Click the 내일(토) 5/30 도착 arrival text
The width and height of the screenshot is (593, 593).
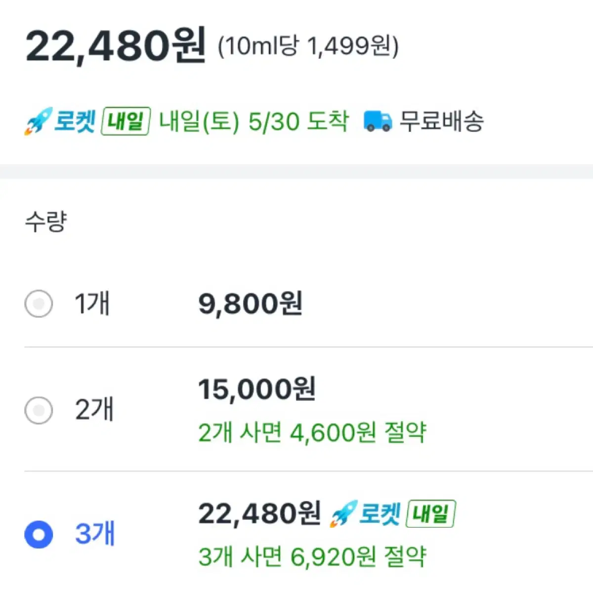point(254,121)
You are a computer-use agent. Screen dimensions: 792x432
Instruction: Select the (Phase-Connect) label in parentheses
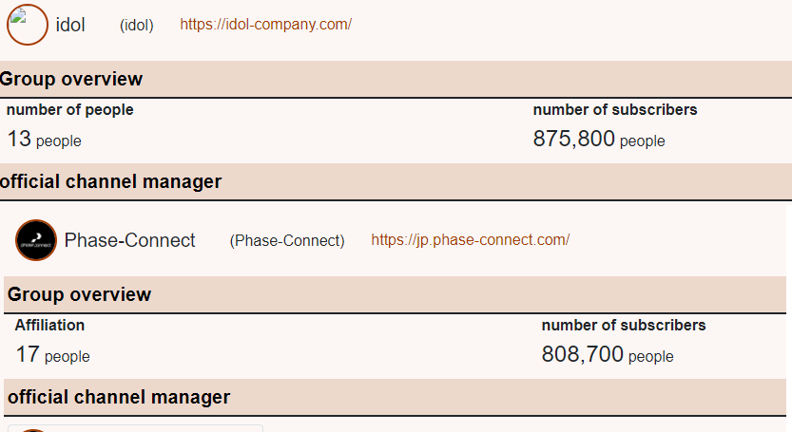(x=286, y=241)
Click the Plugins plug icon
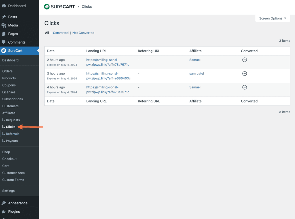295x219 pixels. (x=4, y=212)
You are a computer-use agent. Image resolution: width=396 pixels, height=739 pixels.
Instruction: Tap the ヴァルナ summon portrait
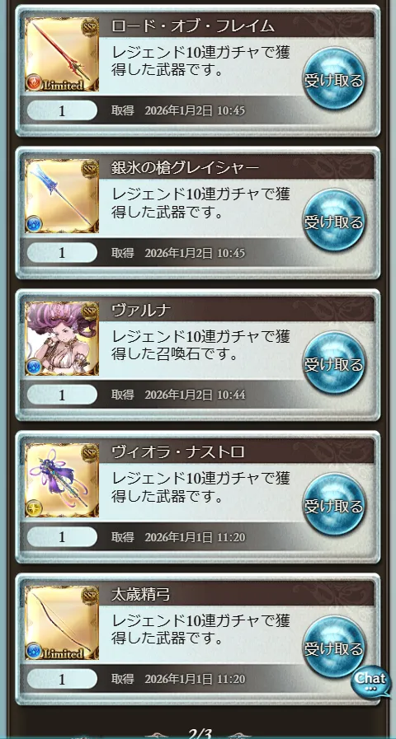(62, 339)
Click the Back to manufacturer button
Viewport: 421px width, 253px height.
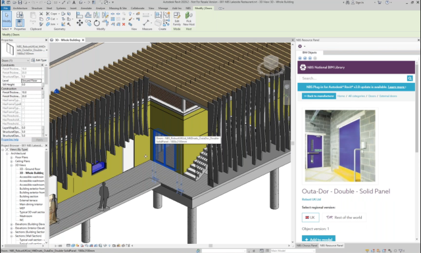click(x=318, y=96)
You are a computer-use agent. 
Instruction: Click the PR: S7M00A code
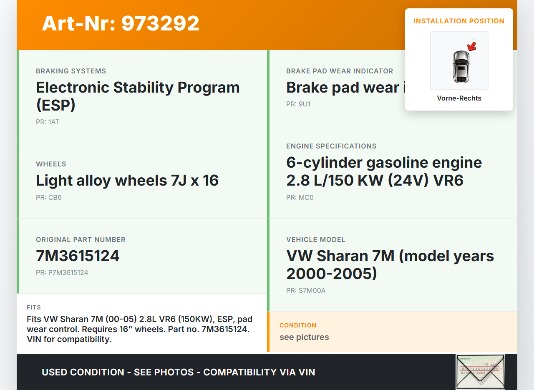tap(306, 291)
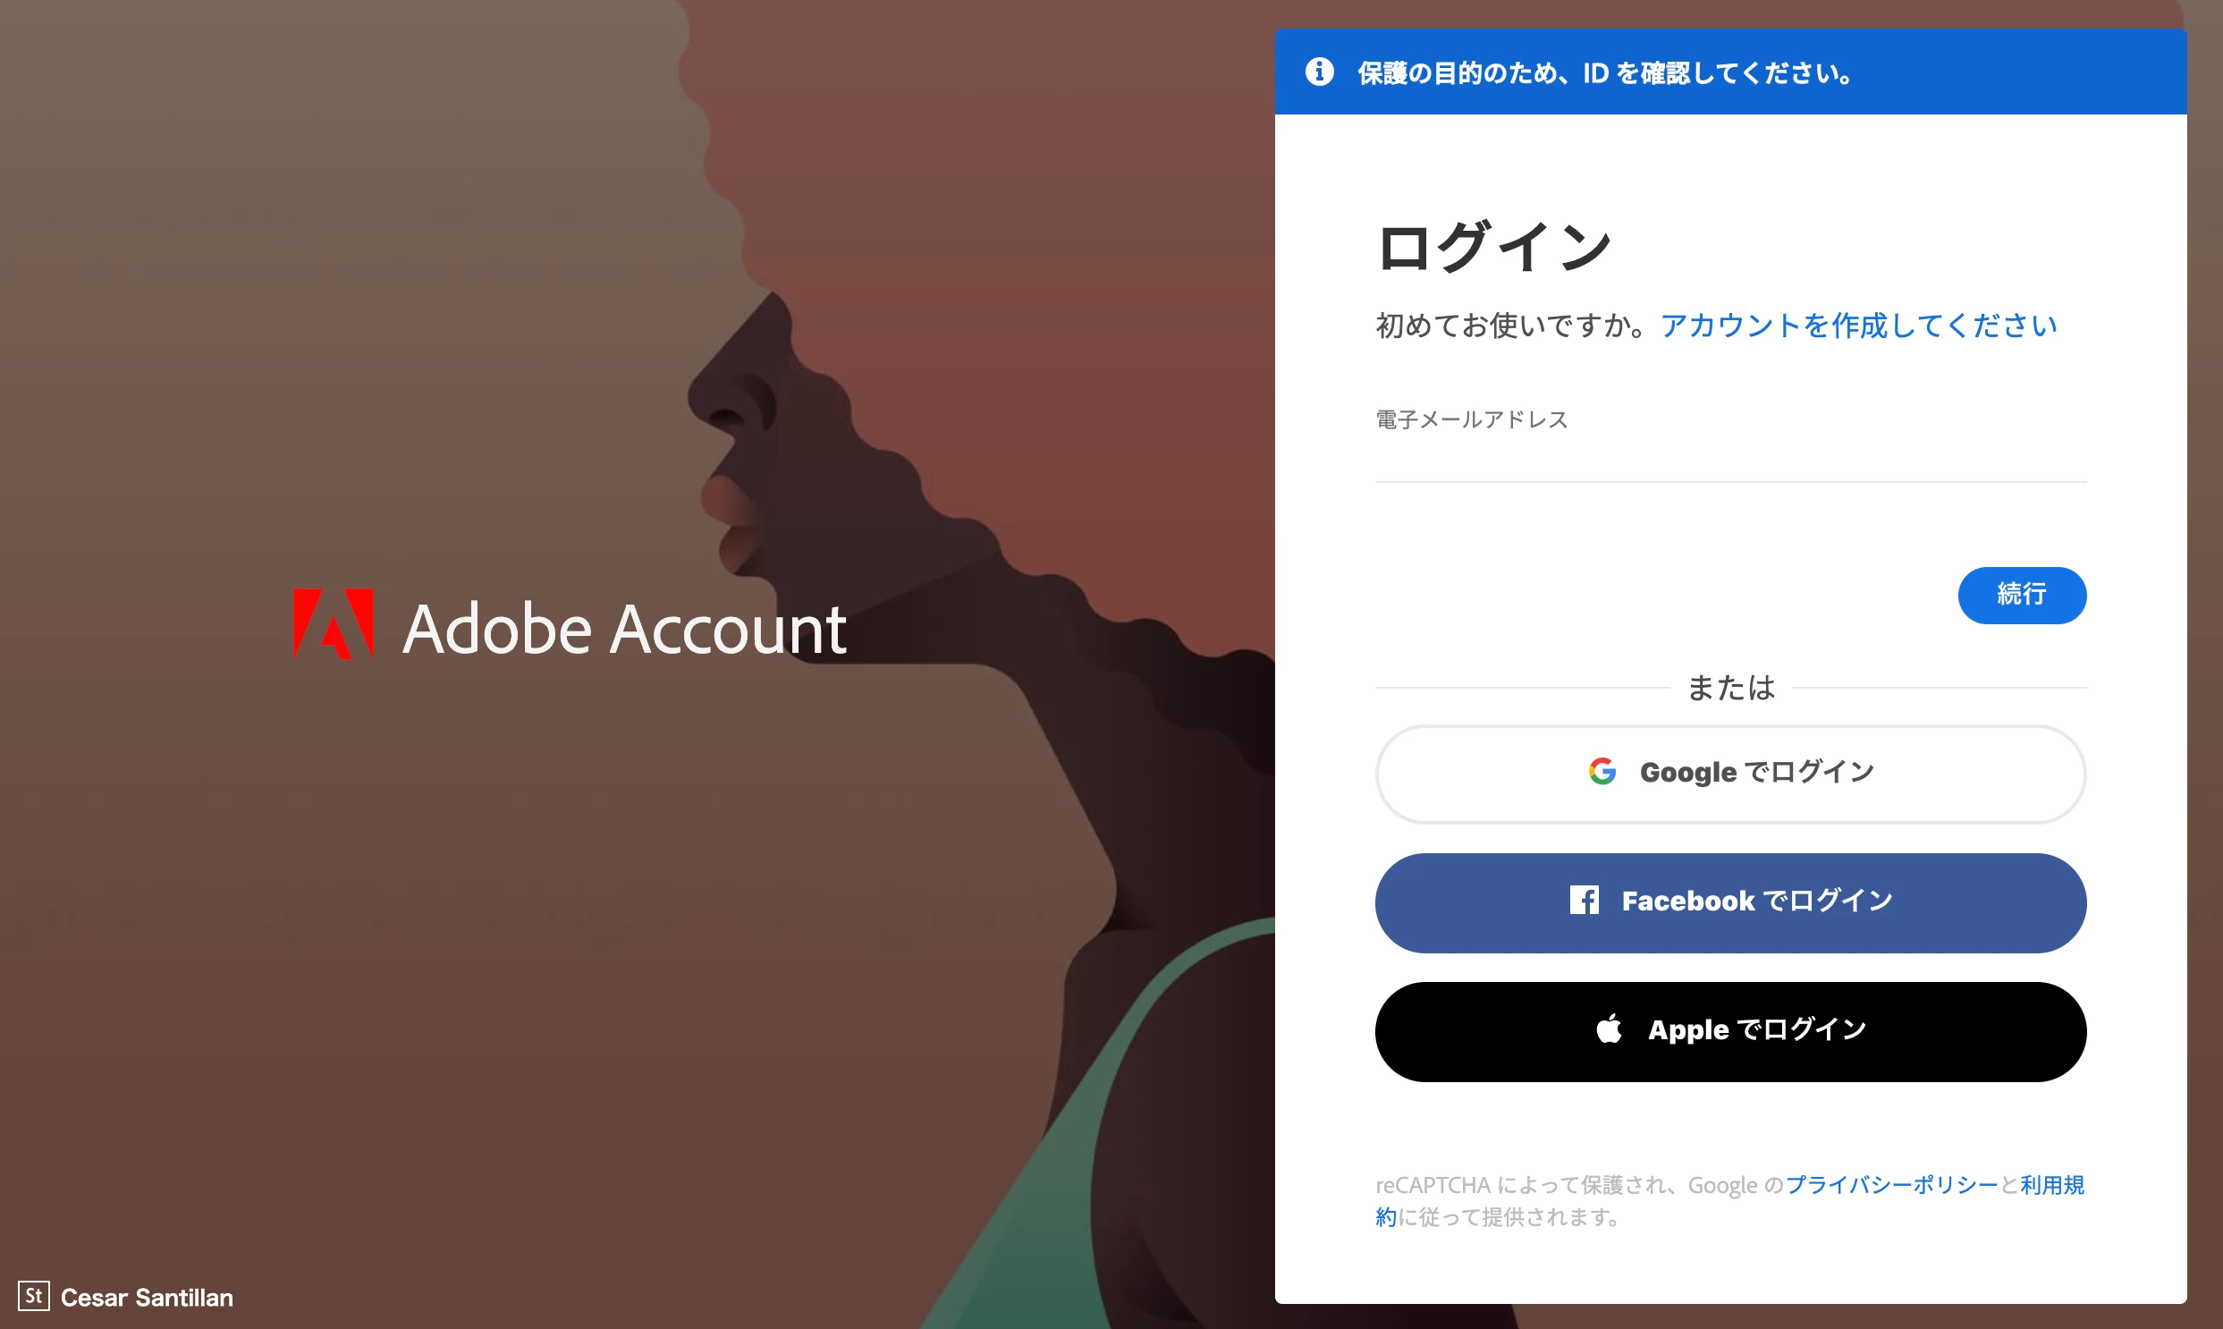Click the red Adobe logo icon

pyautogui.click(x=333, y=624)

#####

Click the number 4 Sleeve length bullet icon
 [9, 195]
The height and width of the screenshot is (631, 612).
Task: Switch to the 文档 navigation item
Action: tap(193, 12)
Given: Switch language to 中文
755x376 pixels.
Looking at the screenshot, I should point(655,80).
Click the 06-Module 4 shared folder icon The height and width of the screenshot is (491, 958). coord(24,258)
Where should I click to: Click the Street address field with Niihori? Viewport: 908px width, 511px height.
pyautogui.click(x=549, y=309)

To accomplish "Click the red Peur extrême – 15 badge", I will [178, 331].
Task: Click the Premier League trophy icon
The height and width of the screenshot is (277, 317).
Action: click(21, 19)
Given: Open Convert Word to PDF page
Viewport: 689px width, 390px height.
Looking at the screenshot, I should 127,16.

#####

**EXERCISE DIRECTIONS**
Copy out every line of the data in which the word "computer" is found.

**REPLY TO THE EXERCISE**
You are a computer-use agent. Screen dimensions: 792x432
You are a computer-use agent. Image resolution: width=396 pixels, height=739 pixels.
You are a computer-use agent. 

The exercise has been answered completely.